**Qué debes hacer**.
1 – Indica dónde sigue la madre, según el texto sobre el recién nacido.
2 – Prosigue el texto sobre el recién nacido a partir de su última oración.

**Fragmento de texto**.
>>>>
Actualizado 26/12/2016
Lorenzo M. Bujosa Vadell

Acaba de nacer. Se mueve suavemente en su cuna y usted no para de mirarlo. La hipnosis podría continuar durante horas, días y meses. De hecho continuará, de manera más sutil, cada vez más sutil. No crea que dentro de algunos años va a ser del mismo modo. Pero ahora no para de mirarlo.

Tiene cerrados los ojos. Arrugas breves en una carita tranquila, a pesar de que hace muy poco estaba en el claustro materno, cálido y armonioso, y ahora ya nació a las dificultades del mundo. A la lotería triste de los desafortunados o a los pequeños premios cotidianos. De todo habrá. Usted va a hacer todo lo que pueda. Probablemente demasiado.

No han traído todavía a la madre, aún en la sala de recuperación, y usted ya tiene el pequeño privilegio de poder estar de frente, ver como respira, bajo la luz roja que le da calor y le hace el trámite de paso menos rotundo, más engañoso.

Con más miedo que otra cosa se le ha ocurrido acariciarle la carita, en el fondo para comprobar que es de verdad, que no es una simple imagen proyectada desde otra dimensión. Que el apacible rostro adormecido es real y para siempre. Usted reza lo que sabe, para que así sea. Tal vez ni reza, sino que tiene un deseo profundo y desconocido de volcarse en esa pequeña criatura frágil, que ni sitio ocupa y ya ha llenado su vida en un momento y le ha dado sentido.

Se atreve a ir más allá y quiere apreciar la tersura de sus manos, de sus deditos bien formados, que va moviendo de vez en cuando en meras tentativas de actividad. Le acerca un dedo, más grande que la mano entera, y en un impulso leve se lo ha agarrado con su pequeña fortaleza, como si le dijera que ya le conoce, que en usted se apoya y se reconoce.
<<<<
**Material extraído**.
>>>>
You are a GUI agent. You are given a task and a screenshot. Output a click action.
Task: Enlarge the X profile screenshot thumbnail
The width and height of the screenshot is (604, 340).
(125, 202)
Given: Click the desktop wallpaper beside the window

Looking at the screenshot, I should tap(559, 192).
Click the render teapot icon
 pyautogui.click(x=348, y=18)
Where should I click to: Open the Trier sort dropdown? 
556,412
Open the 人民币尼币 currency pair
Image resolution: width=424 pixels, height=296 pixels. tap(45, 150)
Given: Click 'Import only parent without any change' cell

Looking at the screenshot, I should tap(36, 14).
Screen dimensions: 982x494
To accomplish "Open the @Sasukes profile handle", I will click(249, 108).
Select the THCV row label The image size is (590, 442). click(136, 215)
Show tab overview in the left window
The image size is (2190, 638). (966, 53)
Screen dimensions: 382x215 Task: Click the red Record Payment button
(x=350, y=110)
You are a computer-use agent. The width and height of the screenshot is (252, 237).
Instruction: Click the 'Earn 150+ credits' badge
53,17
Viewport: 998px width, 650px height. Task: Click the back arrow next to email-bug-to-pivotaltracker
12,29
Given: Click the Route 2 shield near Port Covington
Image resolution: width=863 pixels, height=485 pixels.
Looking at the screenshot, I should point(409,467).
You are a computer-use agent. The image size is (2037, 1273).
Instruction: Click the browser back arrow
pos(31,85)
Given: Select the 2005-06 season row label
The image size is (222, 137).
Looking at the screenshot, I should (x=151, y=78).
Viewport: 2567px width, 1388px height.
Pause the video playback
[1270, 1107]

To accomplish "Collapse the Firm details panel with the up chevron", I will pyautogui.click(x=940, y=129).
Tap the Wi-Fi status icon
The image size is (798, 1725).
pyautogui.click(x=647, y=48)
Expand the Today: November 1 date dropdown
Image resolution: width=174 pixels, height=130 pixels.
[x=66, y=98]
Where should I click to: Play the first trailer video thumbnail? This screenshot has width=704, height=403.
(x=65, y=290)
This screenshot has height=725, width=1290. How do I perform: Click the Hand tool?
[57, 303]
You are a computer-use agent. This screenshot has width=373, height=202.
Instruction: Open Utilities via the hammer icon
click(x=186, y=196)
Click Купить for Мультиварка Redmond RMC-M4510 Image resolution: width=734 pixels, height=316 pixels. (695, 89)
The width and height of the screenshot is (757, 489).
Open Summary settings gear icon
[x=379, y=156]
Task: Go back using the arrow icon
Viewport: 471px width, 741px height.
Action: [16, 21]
<<<<
**Respuestas a tareas**.
1 – La madre sigue en la sala de recuperación.

2 –
No puede evitar que se le caiga una pequeña lágrima de sus propios ojos; la emoción le ha podido. Usted es un hombre fuerte, poco dado a mostrar sus sentimientos. Aquí, sin embargo, en la intimidad, no acierta a otra cosa más que a sentir un feliz estremecimiento y dejar escapar esa pequeña lágrima.

Cuánto tiempo había soñado este momento. Todo ha sido diferente, particular, ni tiempo ha tenido para comparar con lo que se esperaba. Acaban de traer a la habitación a este pequeño ser vivo, sonrosado y delicado y usted ha quedado desarmado, como si se enfrentara a su verdadero yo.

Y algo de eso debe de haber, porque sin querer ya ha notado algún gesto, alguna leve facción que le recuerda a sí mismo. Algún rasgo de familia, aunque ahora esa nariz sea como la uña del meñique. Algo de familiar ve en ese ínfimo rostro, que ya está creciendo y que se hará más grande que usted, mucho más alto y también más fuerte. Aunque ahora mismo usted desea sólo ?tan sólo- que sea feliz.